With his marriage under pressure Mr. Trenchfoot threw himself fully into making his benefit events as successful as possible.
|Mr. Greenalgh's added another business to his growing empire|
A Race Night / pie and pie supper in his local pub was well attended but proved financially catastrophic when a group of punters, including lucky newsagent Mr. Greenalgh, won large amounts of money on every race. "I had a funny feeling that they had seen the video before," said Mr. Trenchfoot "they backed all the winners, cleared me out financially and then had the temerity to complain that the peas weren't mushy enough."
He was forced to honour all winning bets and ended the evening more than £2,000 in deficit.
"I'm still paying the buggers off. I borrowed the racing video - called 'Champions' if I recall - from Mr. Greenalgh who said it was free with the June 24th 2001 edition of The Sporting Life and had been hidden in a box of Werthers Originals ever since. I just thought some of the races looked a bit staged and I don't remember John Hurt being a jockey but then again some people are just lucky when it comes to gambling."
Further disappointment ensued with an under-subscribed beauty contest won by 74-year-old Doris Trill one of three entrants, all from Sunny View Nursing Home.
"She won fair and square and I appreciated her stepping in at the last moment but I thought she could have had a shave first. Also in retrospect it might have been a mistake to have a swimwear round. Mrs Trill wasn't really rocking that bikini."
With debts approaching £3,000 Mr. Trenchfoot was desperate that his final showpiece event - the dinner and auction - was a success.
It was not to be.
His first choice venue - Bolsover Town Hall Banqueting Suite - was too costly to hire, so out of desperation he was forced to book the main hall at the local Cub Scout HQ. Luckily for Mr. Trenchfoot it co-incided with Bob A Job Week and he was able to get the catering and waiting services for very little cost.
With 150 tickets sold it was an opportunity to recoup a substantial amount of cash.
Highlights of Bob Trenchfoot's benefit year events
"If the Dinner had been a success then I might have come close to breaking even. I'm not blaming the Scouts - they tried hard - but with the benefit of hindsight I shouldn't have asked them to provide a four course meal without supervision. The first course of crisps was OK but I expected more than Twiglets for the main and Haribo Starmix for pudding. And everyone knows that the biscuits for 'cheese and biscuits' should be crackers not Jaffa Cakes and Penguins."
Disgruntled diners demanded their money back and left long before the charity auction. When the auction took place it raised a grand total of just £1.20 courtesy of a bid by lucky newsagent Mr. Greenalgh who offered that amount for the entire lot.
"The only person who actually came out of this whole fiasco quids in is Mr. Greenalgh. Not only did he bag all of the auction items for just over a quid, he apparently made a fortune supplying the boy scouts with foodstuffs. Only yesterday I saw him out and about with my wife, wearing one of my cardigans and reeking of Brut."

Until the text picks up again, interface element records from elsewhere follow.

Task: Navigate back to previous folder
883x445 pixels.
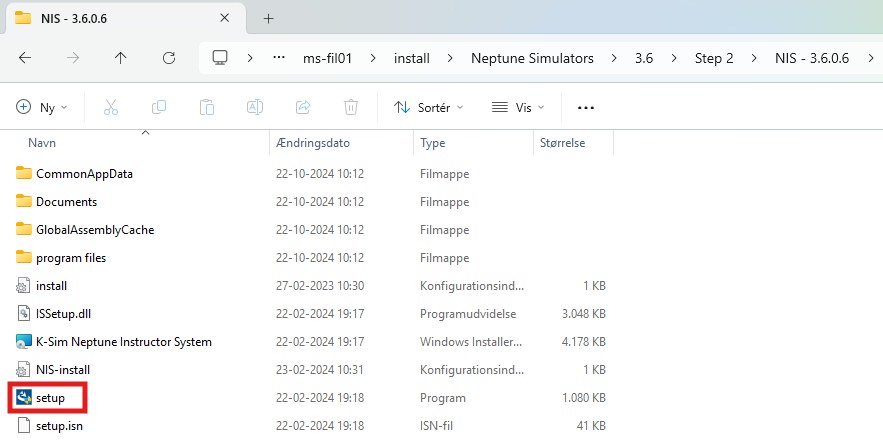Action: pyautogui.click(x=25, y=58)
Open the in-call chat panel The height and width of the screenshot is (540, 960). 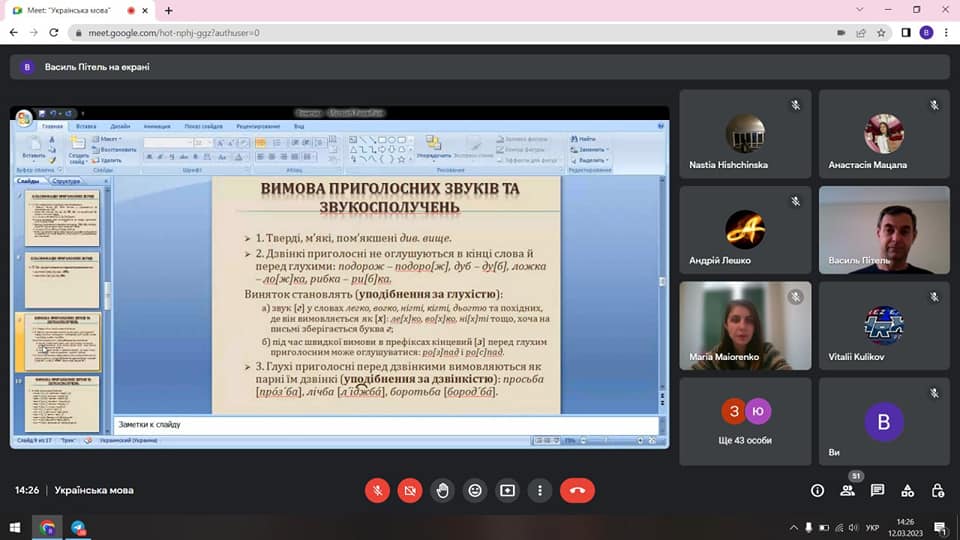(877, 490)
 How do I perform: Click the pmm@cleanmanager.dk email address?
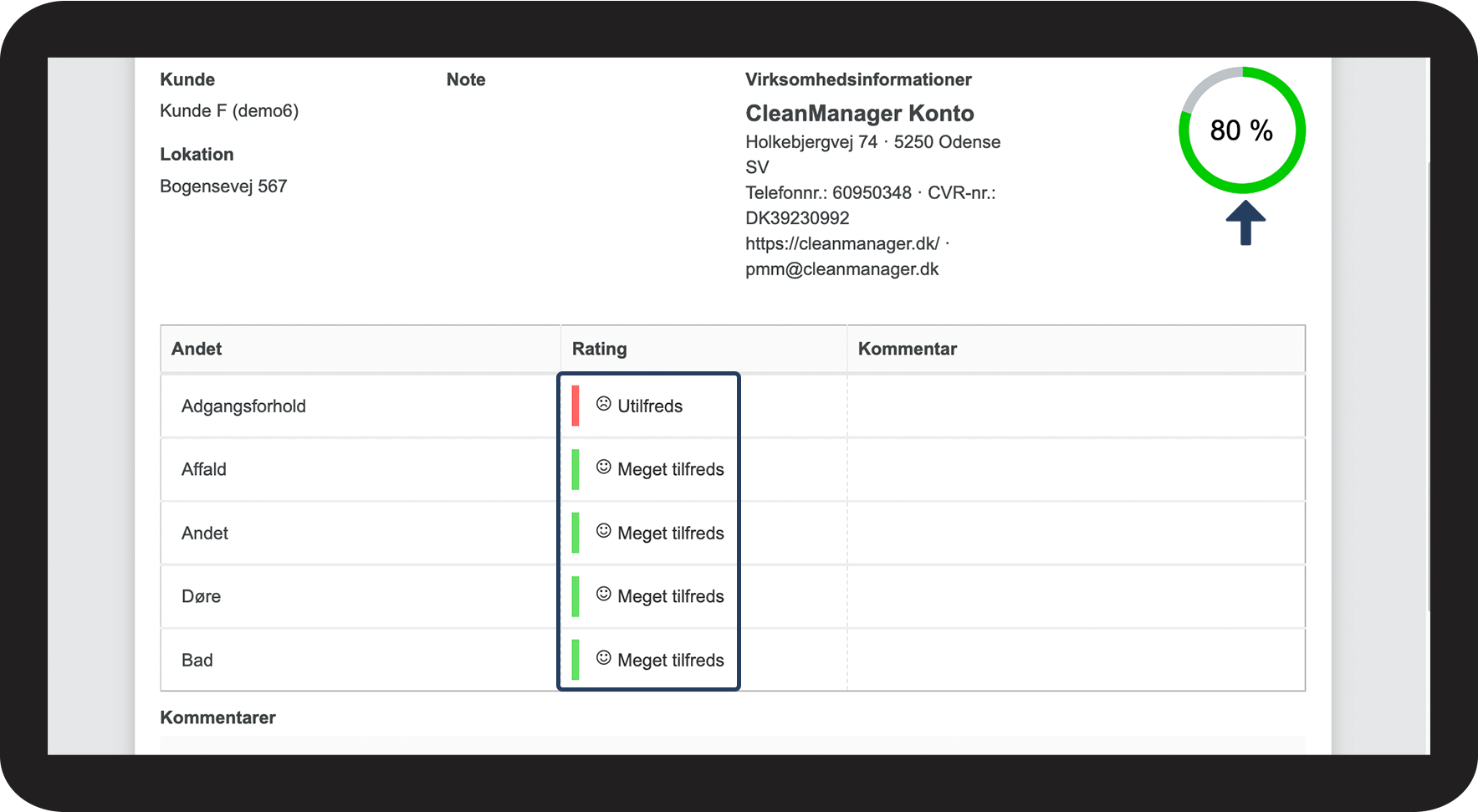[841, 269]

In total Mr. Trenchfoot's Benefit Year left him £5,000 in debt. In order to feed himself he has been forced to find additional work as a newspaper delivery boy for 75p an hour at the new newsagent opened up by Mr. Greenalgh.
"It's been something of a disappointing year but at least Mr. Greenalgh has done well and he's been kind enough to offer me a job. My wife is staying with him while we work out the finer details of the divorce."